The inclusion of a cartoon from a long-gone paper underscores one of the biggest challenges for cartoonists: the decline of print newspapers and the elimination of many full-time cartooning jobs.

Twenty years ago, the country had about 150 full-time editorial cartoonists, according to Telnaes. Today it’s down to about 40.

Tough for Cartoonists to Make a Living

Just last week, longtime Columbus Dispatch editorial cartoonist Nate Beeler lost his job amid a series of nationwide layoffs by GateHouse Media. Beeler has a cartoon in the Ohio State exhibit that satirizes campus free speech “safe spaces.”

Concluding a series of Friday tweets about his layoff, Beeler said, “Lastly, my heart goes out to the other cartoonists and journalists across the nation caught up in these layoffs. It’s a devastating trend in the news business.”

“From the viewpoint of history, it is clear that our political discourse would have been considerably poorer without them.” — Justice William Rehnquist

While the digital age has created new opportunities, it’s still tough for cartoonists to make a living, Telnaes said. Meanwhile, social media has been both a blessing and a curse.

“Social media is both positive in that readers are more engaged and appreciative of cartoons but also enables special interest groups to target cartoonists and their publications when a cartoon challenges their beliefs and agenda,” she said.

In 1988, the U.S. Supreme Court upheld political cartoons as protected speech in a case involving a Hustler Magazine parody ad that lampooned the Rev. Jerry Falwell, founder of the Moral Majority, an ad that’s on display at the Ohio State exhibit.

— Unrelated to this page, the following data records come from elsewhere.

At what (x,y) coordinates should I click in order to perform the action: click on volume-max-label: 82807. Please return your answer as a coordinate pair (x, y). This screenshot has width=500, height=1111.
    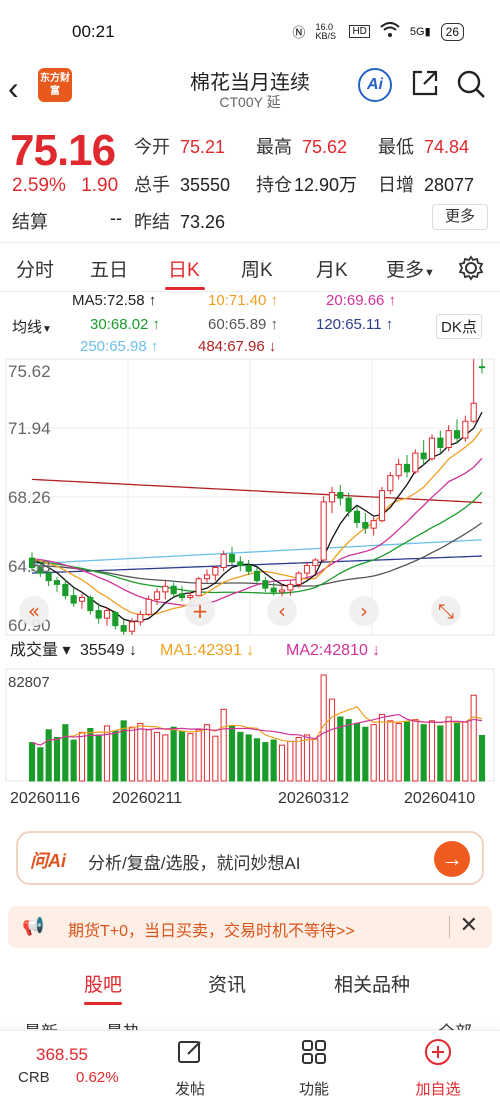
    Looking at the image, I should click on (29, 682).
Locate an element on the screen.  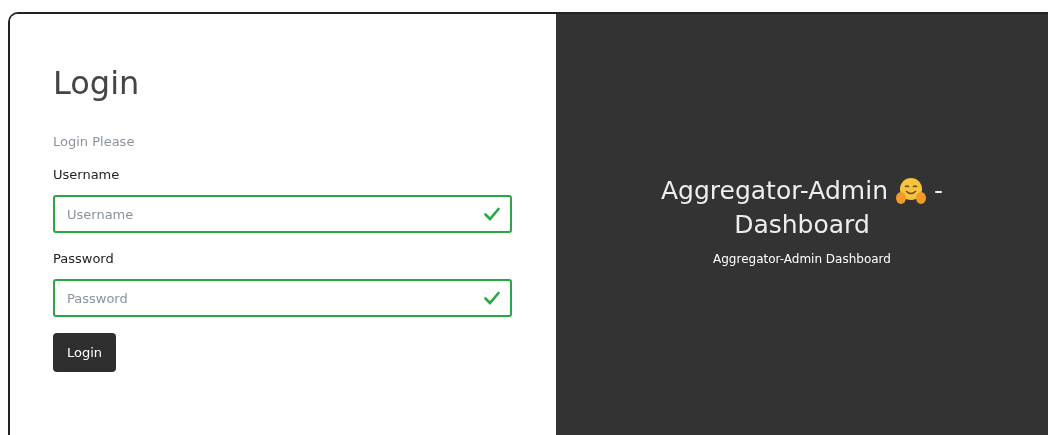
field-label: Username is located at coordinates (86, 174).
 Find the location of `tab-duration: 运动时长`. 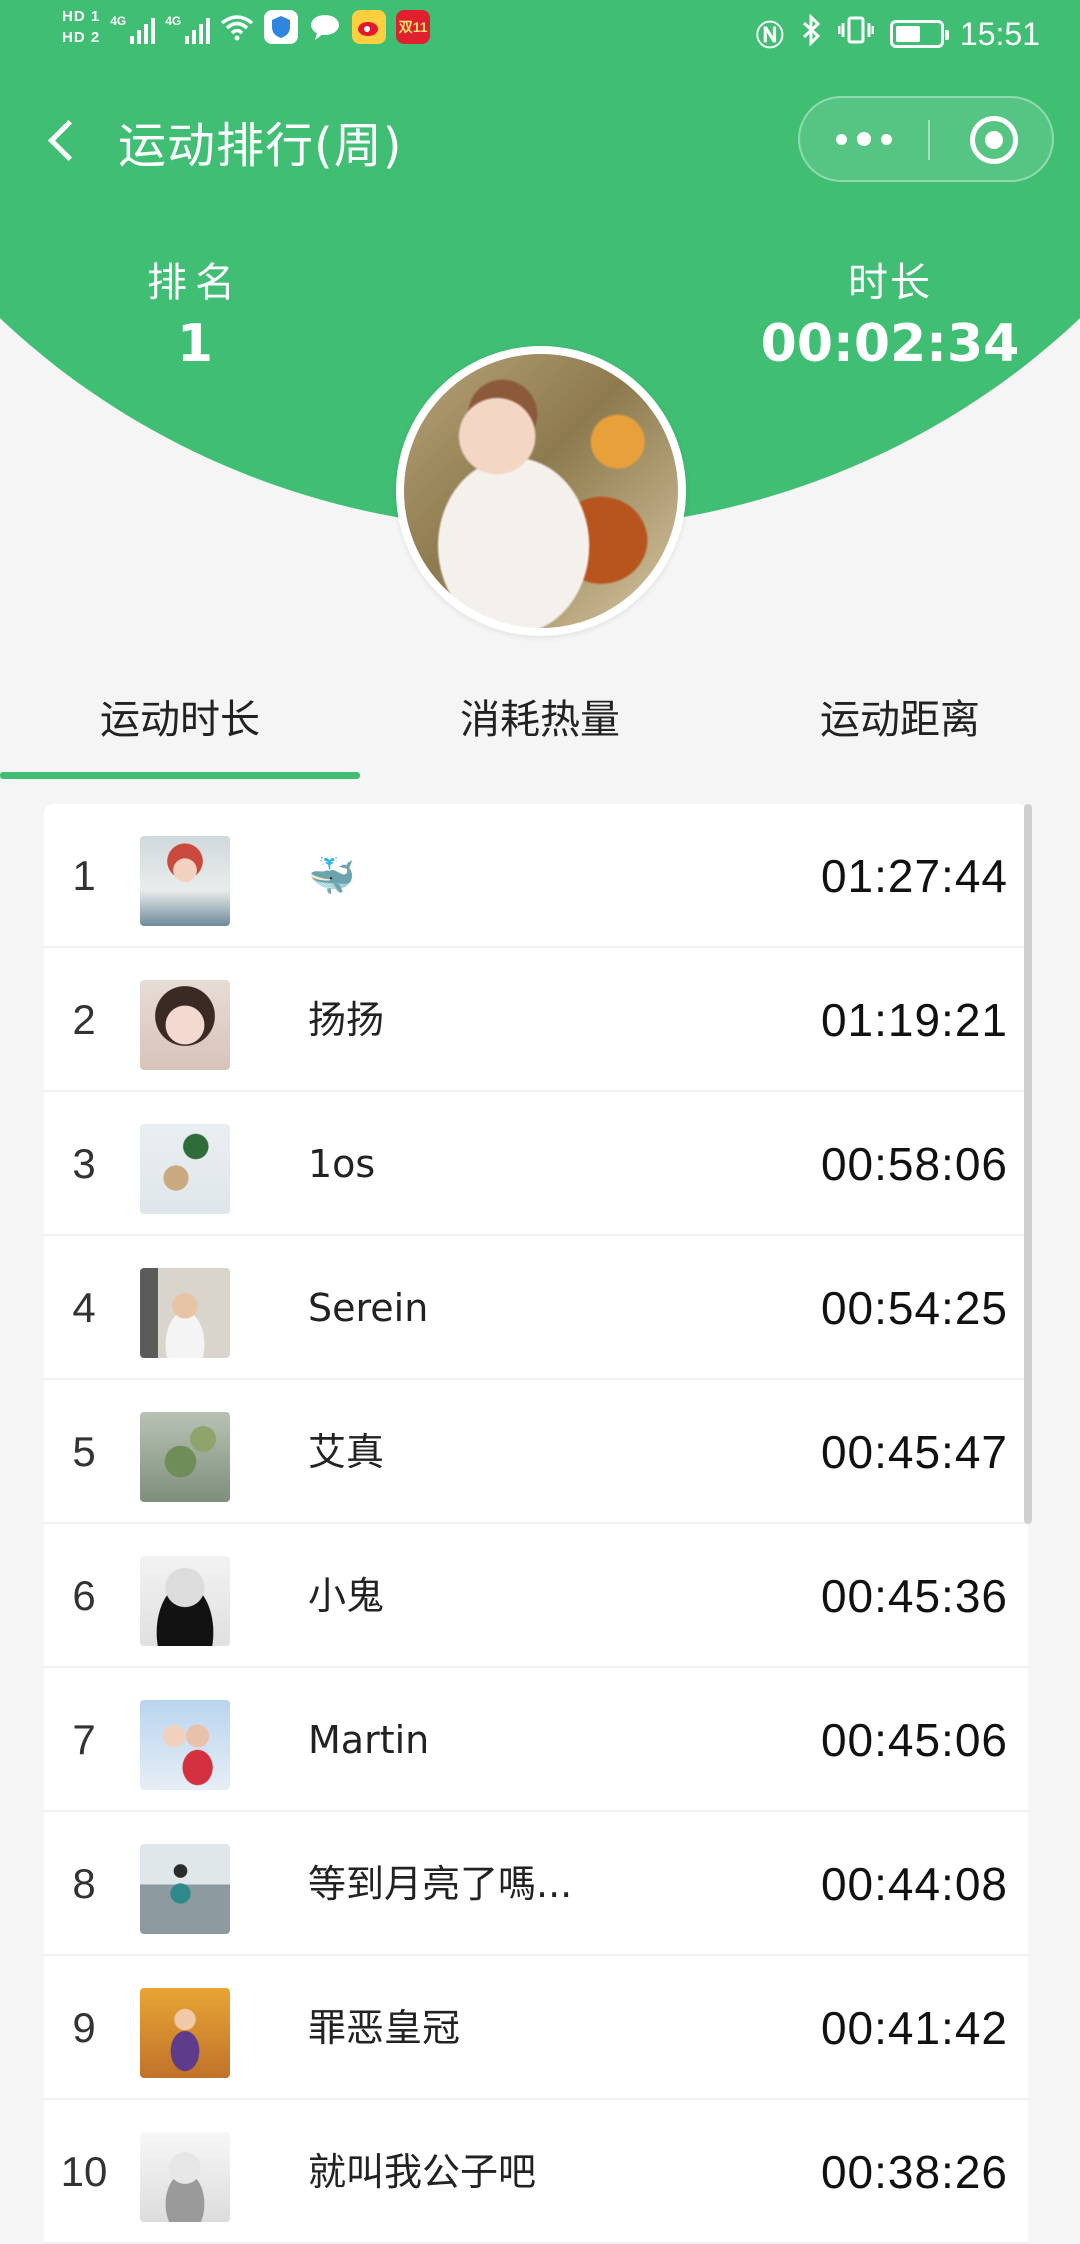

tab-duration: 运动时长 is located at coordinates (180, 730).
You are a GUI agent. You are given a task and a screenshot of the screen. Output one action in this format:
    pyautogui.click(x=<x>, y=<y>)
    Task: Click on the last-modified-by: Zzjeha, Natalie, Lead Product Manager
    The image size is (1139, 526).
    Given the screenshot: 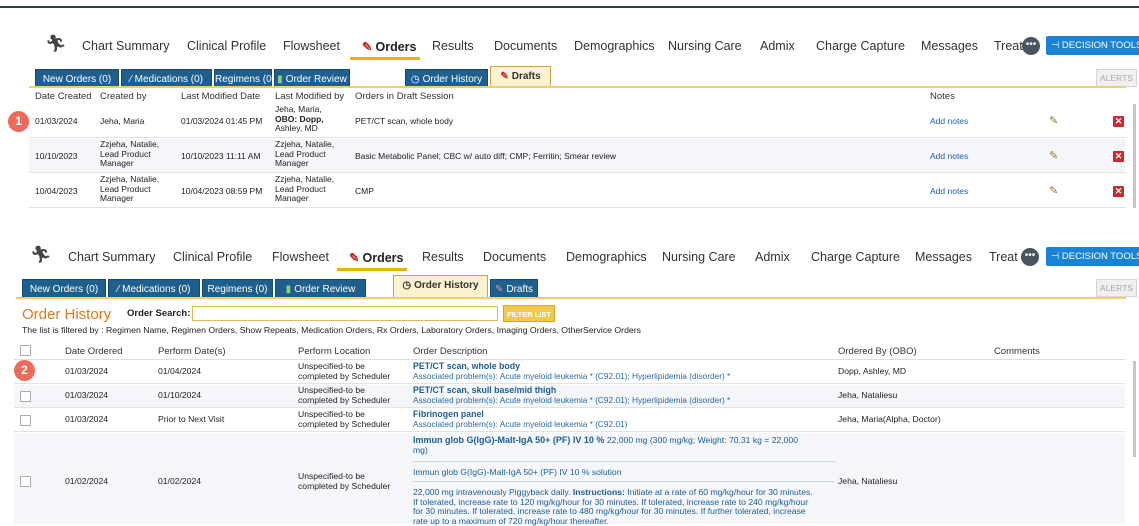 What is the action you would take?
    pyautogui.click(x=304, y=154)
    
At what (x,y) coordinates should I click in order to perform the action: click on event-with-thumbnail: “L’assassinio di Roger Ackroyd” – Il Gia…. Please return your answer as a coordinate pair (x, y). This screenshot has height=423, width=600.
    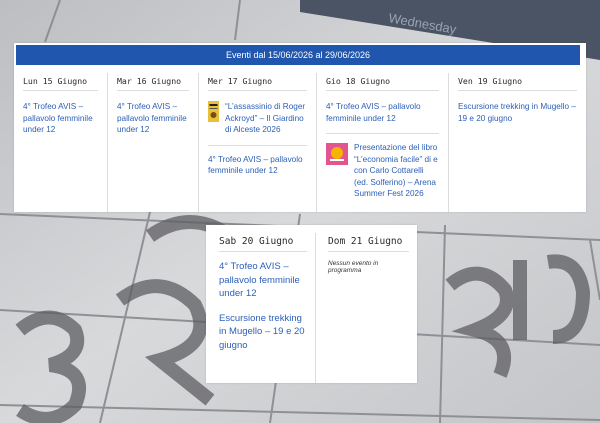
    Looking at the image, I should click on (258, 118).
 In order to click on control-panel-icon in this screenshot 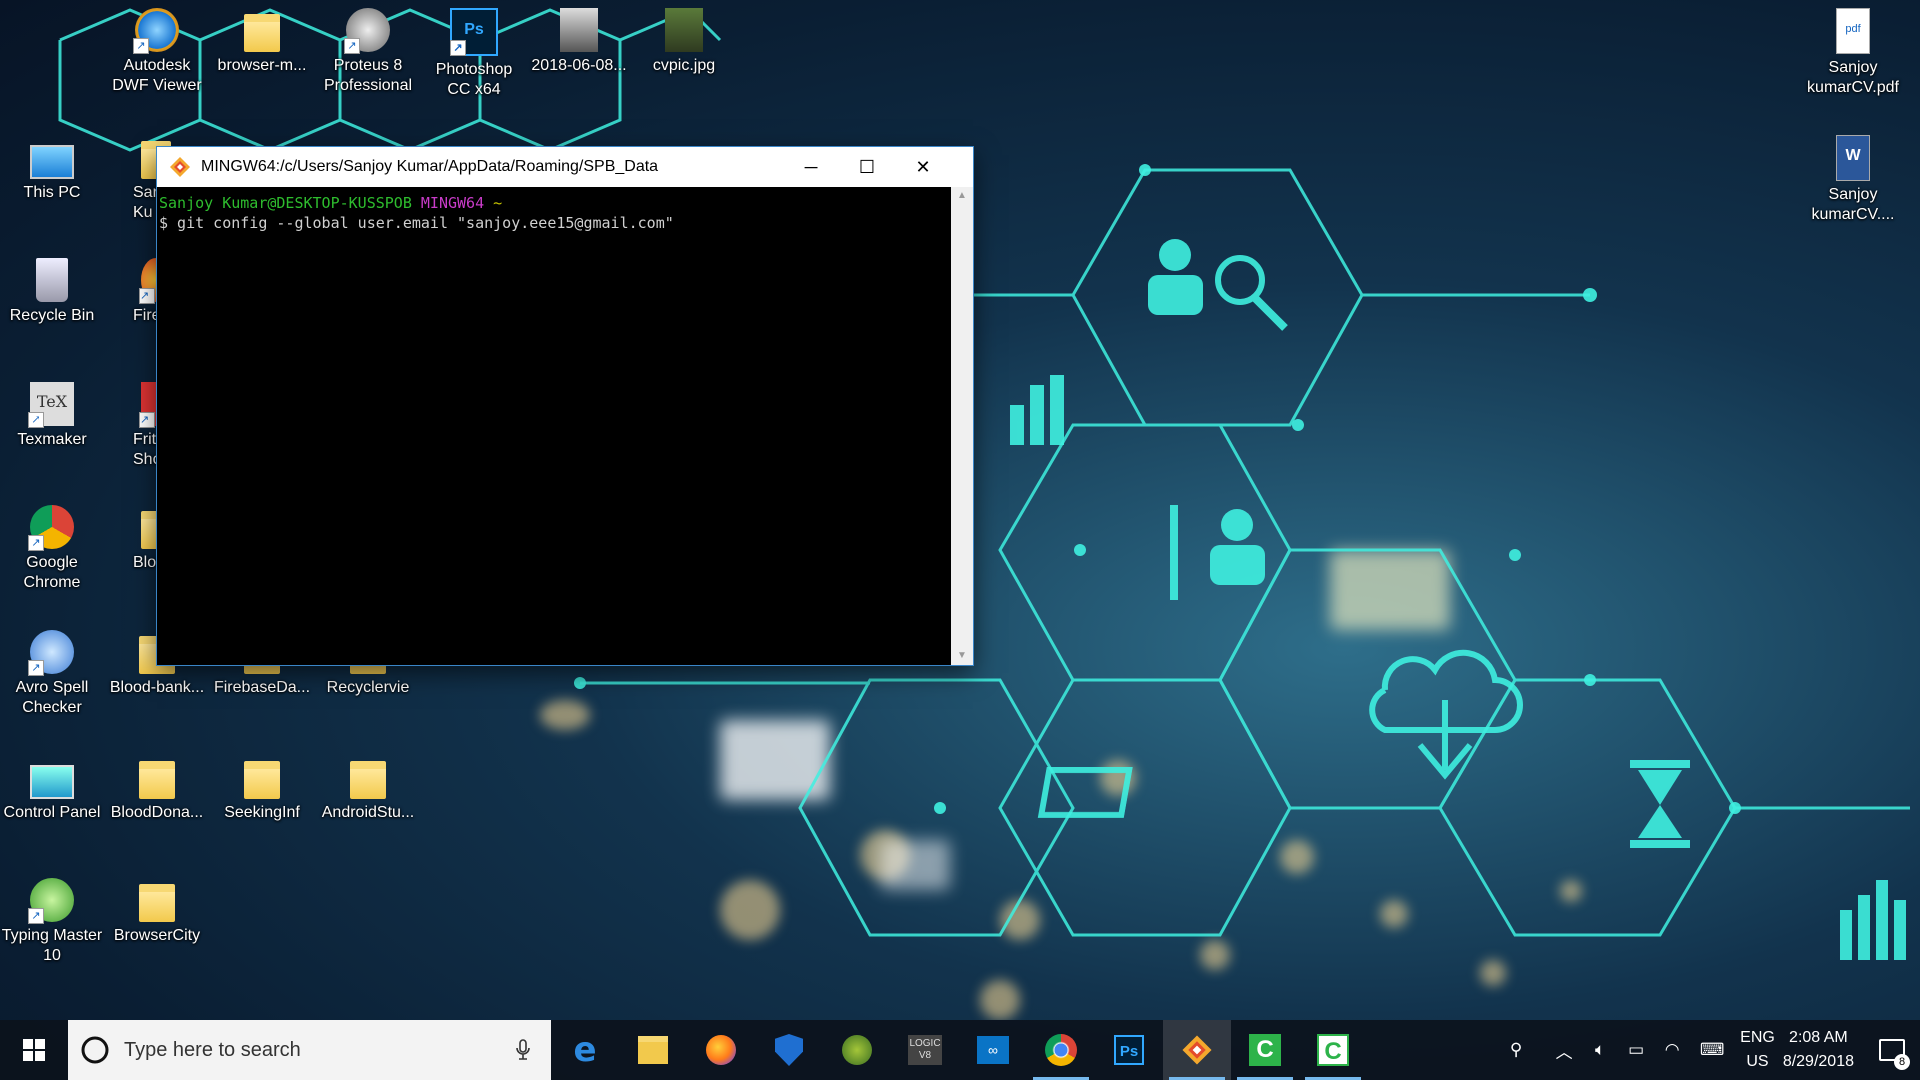, I will do `click(52, 782)`.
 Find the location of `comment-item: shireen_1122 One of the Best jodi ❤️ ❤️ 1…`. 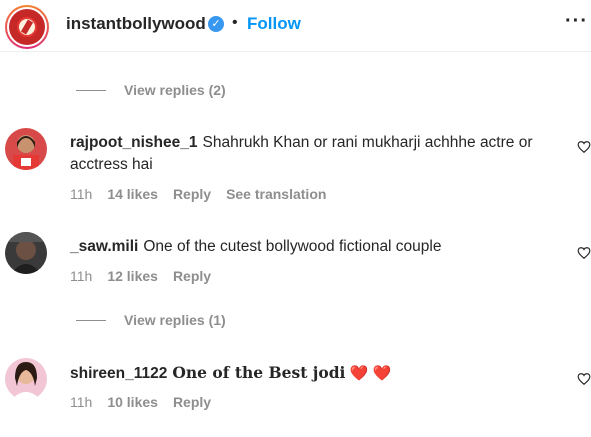

comment-item: shireen_1122 One of the Best jodi ❤️ ❤️ 1… is located at coordinates (296, 388).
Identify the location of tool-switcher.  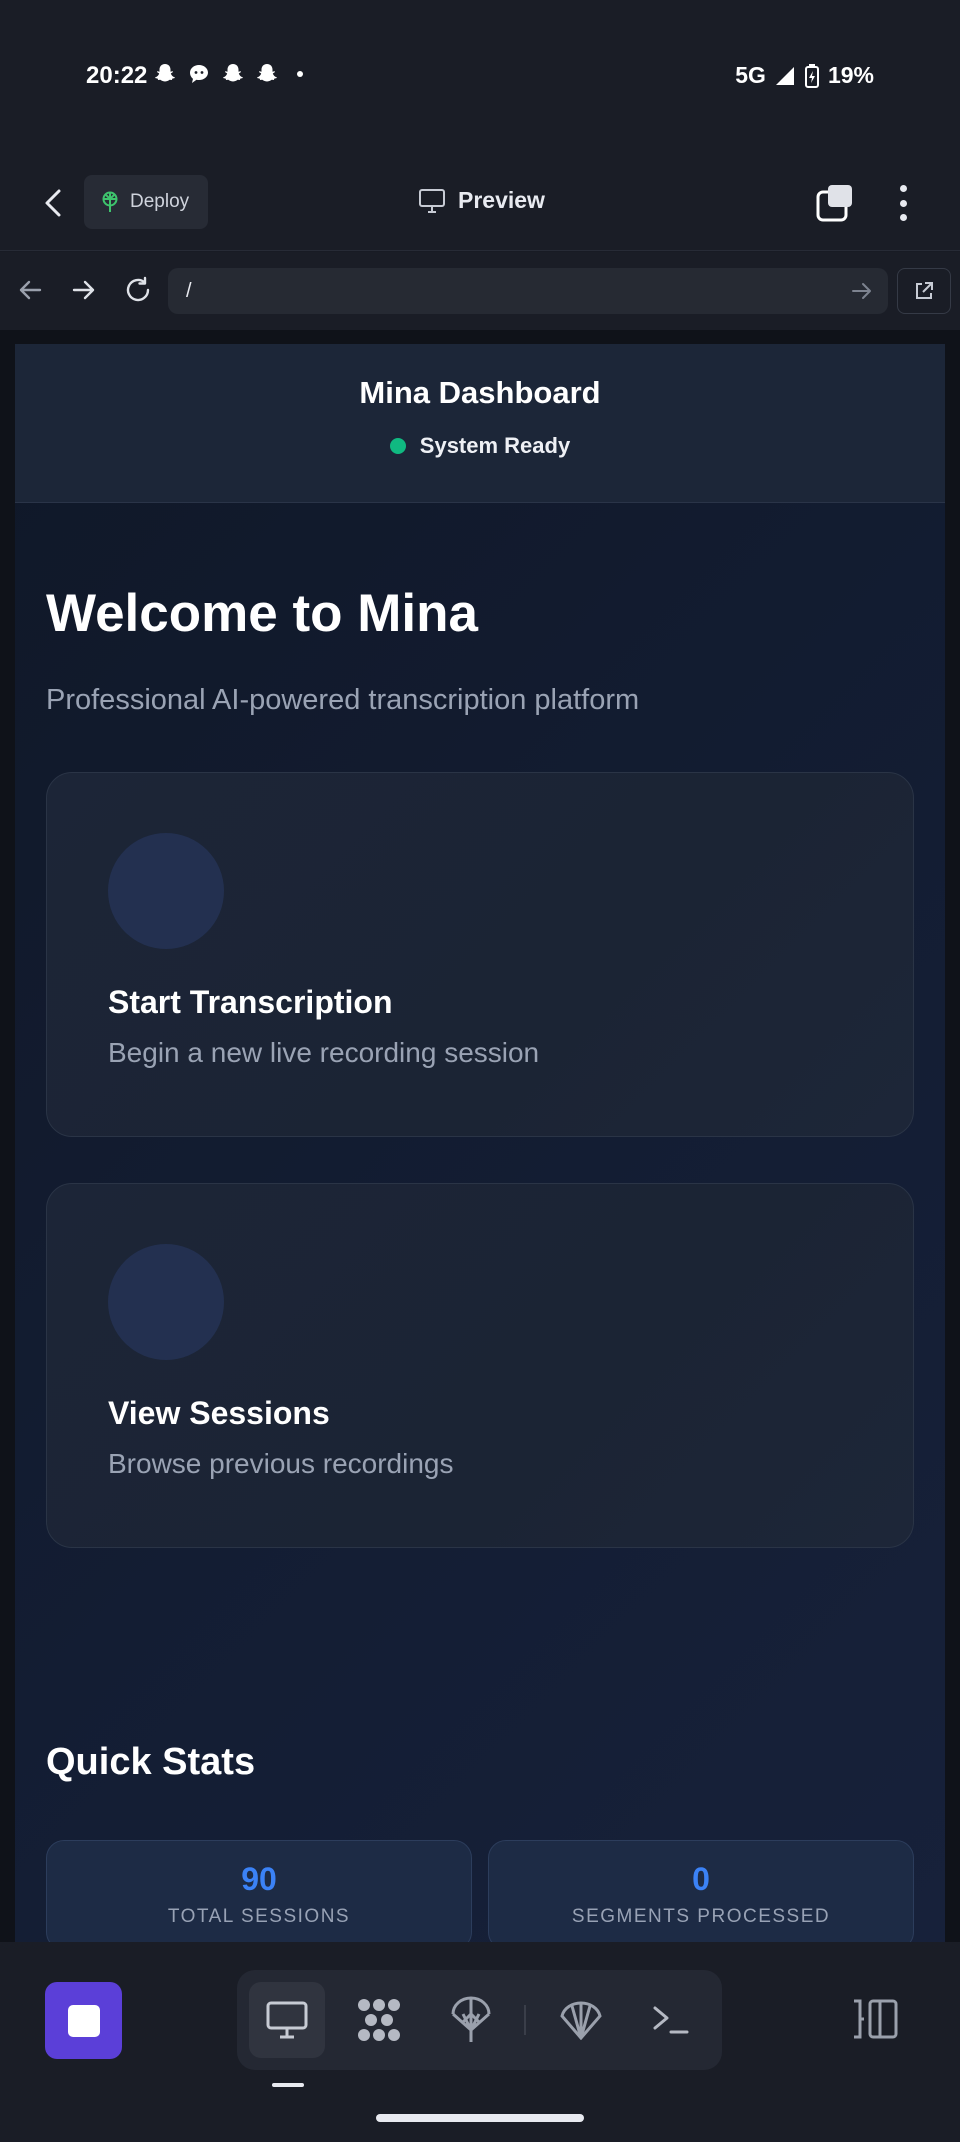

Writing the court’s unanimous decision, Justice William Rehnquist noted that cartoonists have portrayed public figures through the ages in a manner unavailable to a photographer or portrait artist, sketching Abraham Lincoln’s “tall, gangling posture, Teddy Roosevelt’s glasses and teeth, and Franklin D. Roosevelt’s jutting jaw and cigarette holder.”

“From the viewpoint of history, it is clear that our political discourse would have been considerably poorer without them,” Rehnquist wrote.

“Front Line: Editorial Cartoonists and the First Amendment” runs through October at Ohio State University’s Billy Ireland Cartoon Library & Museum.